王波涛,梁伟,赵凯利,钟汉辉,张玉圻   

  1. 东北大学计算机科学与工程学院 沈阳110169
  • 收稿日期:2017-07-15 出版日期:2018-07-30 发布日期:2018-07-30
  • 作者简介:王波涛(1968-),男,博士,教授,CCF会员,主要研究领域为隐私保护、大数据、云计算、基于位置服务,E-mail:wangbotao@ise.neu.edu.cn(通信作者);梁 伟(1993-),女,硕士生,主要研究领域为机器学习、大数据,E-mail:1713900300@qq.com;赵凯利(1992-),女,硕士生,主要研究领域为移动大数据、时空索引,E-mail:1335888327@qq.com;钟汉辉(1993-),男,硕士生,主要研究领域为大数据、云计算,E-mail:1596694976@qq.com;张玉圻(1994-),女,硕士生,主要研究领域为大数据、云计算,E-mail:zhangyuqi1994@163.com。
  • 基金资助:
    本文受国家自然科学基金:面向动态位置服务的移动查询处理与优化技术(61173030)资助。

R-tree for Frequent Updates and Multi-user Concurrent Accesses Based on HBase

WANG Bo-tao,LIANG Wei,ZHAO Kai-li,ZHONG Han-hui,ZHANG Yu-qi   

  1. School of Computer Science and Engineering,Northeastern University,Shenyang 110169,China
  • Received:2017-07-15 Online:2018-07-30 Published:2018-07-30

摘要: 基于位置服务的应用已经进入大数据时代,传统基于位置服务的技术面临系统扩展性、性能等方面的挑战。云计算技术是大数据处理的基础,索引是优化查询的重要手段。尽管目前已存在大量的研究成果,但尚未有HBase上的支持频繁更新与多用户并发的R树索引。针对移动对象索引的频繁更新与多用户并发的需求,文中提出了基于HBase的支持频繁更新与多用户并发的R树索引,它只索引包含移动对象的网格,避免了频繁更新问题;进一步基于HBase的数据行与数据分区的组织与读写特性,对R树的节点进行重组,并对网格Z-order编码,从而减少了对HBase的读写操作,提高了查询效率;最后提出了基于ZooKeeper分布式读写锁的优化策略,提高了索引的吞吐量。实验结果表明,与网格索引相比,在数据非均匀的情况下,所提策略的查询吞吐量提高了25%~50%,更新吞吐量约在同一数量级;与分布式共享锁索引相比,分布式读写锁索引的吞吐量提高了近40%。

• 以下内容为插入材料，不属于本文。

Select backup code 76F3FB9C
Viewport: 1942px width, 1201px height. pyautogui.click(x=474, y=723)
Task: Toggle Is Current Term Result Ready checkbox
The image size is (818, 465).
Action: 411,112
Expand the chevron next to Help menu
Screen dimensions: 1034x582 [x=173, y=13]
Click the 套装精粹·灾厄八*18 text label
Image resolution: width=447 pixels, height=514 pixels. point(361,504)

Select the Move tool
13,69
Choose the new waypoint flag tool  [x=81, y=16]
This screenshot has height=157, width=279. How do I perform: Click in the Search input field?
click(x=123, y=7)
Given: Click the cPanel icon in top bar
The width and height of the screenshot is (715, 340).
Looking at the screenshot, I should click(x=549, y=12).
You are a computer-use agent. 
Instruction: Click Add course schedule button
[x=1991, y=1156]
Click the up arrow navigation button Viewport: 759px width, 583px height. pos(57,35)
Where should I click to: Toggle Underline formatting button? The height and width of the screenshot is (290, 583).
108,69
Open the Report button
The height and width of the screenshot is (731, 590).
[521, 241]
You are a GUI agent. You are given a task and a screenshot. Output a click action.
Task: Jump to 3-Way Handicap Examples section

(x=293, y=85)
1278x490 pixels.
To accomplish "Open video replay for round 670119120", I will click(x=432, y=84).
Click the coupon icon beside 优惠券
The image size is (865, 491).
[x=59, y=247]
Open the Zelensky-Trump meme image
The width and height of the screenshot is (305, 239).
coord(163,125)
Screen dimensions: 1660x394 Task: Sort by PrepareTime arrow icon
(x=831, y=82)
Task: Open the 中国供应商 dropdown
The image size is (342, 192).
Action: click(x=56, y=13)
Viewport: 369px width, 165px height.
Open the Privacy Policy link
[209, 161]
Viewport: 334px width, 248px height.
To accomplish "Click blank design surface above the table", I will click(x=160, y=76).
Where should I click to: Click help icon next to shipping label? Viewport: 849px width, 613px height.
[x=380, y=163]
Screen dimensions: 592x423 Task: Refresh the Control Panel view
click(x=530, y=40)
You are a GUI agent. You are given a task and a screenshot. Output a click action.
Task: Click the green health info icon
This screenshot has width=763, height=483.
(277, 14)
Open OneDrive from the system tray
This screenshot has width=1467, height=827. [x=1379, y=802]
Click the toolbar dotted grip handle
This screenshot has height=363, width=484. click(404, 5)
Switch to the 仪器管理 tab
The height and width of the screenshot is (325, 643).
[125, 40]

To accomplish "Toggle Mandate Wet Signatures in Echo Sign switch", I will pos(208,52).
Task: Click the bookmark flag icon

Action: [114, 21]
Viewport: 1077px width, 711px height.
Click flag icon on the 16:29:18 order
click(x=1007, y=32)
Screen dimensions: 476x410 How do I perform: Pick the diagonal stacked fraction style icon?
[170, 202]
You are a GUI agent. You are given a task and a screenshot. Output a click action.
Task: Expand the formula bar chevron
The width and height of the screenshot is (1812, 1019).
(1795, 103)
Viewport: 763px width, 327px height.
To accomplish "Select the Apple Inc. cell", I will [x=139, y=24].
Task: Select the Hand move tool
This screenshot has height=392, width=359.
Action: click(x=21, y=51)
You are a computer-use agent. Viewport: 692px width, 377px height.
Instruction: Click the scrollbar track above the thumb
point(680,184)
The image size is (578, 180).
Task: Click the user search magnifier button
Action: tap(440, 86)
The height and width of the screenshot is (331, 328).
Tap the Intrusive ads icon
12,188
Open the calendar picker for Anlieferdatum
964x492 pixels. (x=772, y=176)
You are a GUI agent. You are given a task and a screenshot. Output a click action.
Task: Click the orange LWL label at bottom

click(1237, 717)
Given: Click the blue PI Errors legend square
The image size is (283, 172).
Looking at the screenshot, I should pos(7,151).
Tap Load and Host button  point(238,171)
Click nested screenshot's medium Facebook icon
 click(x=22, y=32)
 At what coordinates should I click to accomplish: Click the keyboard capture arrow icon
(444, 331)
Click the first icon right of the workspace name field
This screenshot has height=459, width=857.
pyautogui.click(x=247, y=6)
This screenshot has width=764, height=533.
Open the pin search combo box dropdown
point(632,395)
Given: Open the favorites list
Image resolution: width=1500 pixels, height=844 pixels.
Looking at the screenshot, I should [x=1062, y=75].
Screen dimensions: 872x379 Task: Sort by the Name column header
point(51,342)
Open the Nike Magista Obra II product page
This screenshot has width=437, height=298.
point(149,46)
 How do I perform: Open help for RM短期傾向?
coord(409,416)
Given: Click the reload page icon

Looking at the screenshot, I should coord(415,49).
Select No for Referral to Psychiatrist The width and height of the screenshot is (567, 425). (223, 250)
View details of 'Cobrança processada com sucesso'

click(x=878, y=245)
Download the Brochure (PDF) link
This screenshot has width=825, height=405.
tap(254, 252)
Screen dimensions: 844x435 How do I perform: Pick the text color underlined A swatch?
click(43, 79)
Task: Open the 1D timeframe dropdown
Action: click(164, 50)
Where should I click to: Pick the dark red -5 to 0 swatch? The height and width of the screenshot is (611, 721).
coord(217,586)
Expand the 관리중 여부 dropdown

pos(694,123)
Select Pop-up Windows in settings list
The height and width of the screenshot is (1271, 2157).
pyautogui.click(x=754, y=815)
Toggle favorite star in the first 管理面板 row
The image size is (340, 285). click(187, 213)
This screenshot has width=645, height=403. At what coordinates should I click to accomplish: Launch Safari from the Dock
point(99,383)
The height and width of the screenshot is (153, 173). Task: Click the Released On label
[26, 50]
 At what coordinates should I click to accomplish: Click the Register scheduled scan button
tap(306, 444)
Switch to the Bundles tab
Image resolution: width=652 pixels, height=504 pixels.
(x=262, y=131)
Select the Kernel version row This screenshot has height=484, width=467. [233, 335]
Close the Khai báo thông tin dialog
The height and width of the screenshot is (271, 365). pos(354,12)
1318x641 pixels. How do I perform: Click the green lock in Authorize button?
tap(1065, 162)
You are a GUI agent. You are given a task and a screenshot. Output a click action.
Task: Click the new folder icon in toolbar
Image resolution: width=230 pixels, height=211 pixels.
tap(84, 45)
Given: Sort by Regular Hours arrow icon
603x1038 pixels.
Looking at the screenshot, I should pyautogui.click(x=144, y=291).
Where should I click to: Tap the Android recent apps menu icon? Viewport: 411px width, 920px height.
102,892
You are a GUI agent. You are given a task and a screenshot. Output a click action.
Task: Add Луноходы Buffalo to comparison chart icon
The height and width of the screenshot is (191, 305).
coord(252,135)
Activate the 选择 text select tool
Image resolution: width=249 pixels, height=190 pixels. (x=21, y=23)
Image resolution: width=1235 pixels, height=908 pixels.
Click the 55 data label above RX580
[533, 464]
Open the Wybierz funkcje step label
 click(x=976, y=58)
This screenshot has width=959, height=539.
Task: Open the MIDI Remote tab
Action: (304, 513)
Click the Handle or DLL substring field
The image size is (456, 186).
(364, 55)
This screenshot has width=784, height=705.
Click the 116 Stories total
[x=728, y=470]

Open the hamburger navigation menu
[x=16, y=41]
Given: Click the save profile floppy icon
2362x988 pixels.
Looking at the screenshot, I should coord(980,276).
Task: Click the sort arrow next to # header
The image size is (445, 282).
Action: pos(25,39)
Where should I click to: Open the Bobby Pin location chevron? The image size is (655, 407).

关键词: HBase, R树, 基于位置服务, 移动对象索引

Abstract: Application based on location based service (LBS) has entered the era of big data.Traditional location based service techniques face new challenges such as scalability,performance,etc.Cloud computing technology is the basis of big data processing and index is an important way to optimize query.Although there exist a large number of research results,as far as we know,there is no R-tree index which supports frequent updates and multi-user concurrent accesses based on HBase.According to the above characteristics of moving objects,this paper proposed a new R-tree index which supports frequent updates and multi-user concurrent accesses based on HBase.In this new index,the R-tree only indexes the grid which contains the moving object to avoide the problem of frequent updating effectively.Furthermore,based on the organization of HBase data rows and I/O characteristics of data partitions,this paper reorganized the nodes and encoded the grid cells with z-order,which reduce the read and write operations of HBase and improve the query efficiency.Finally,it proposed an optimization strategy for distributed read and write locks based on Zookeeper,which improves the throughput of new indexes.The experimental results show that the query throughput of the proposed strategy is improved by 25%~50% and the update throughput is about the same level in the case of uneven data compared with the grid index.Compared with the index using distri-buted shared locks,the query throughput of the index using distributed read and write locksis increased by nearly 40%.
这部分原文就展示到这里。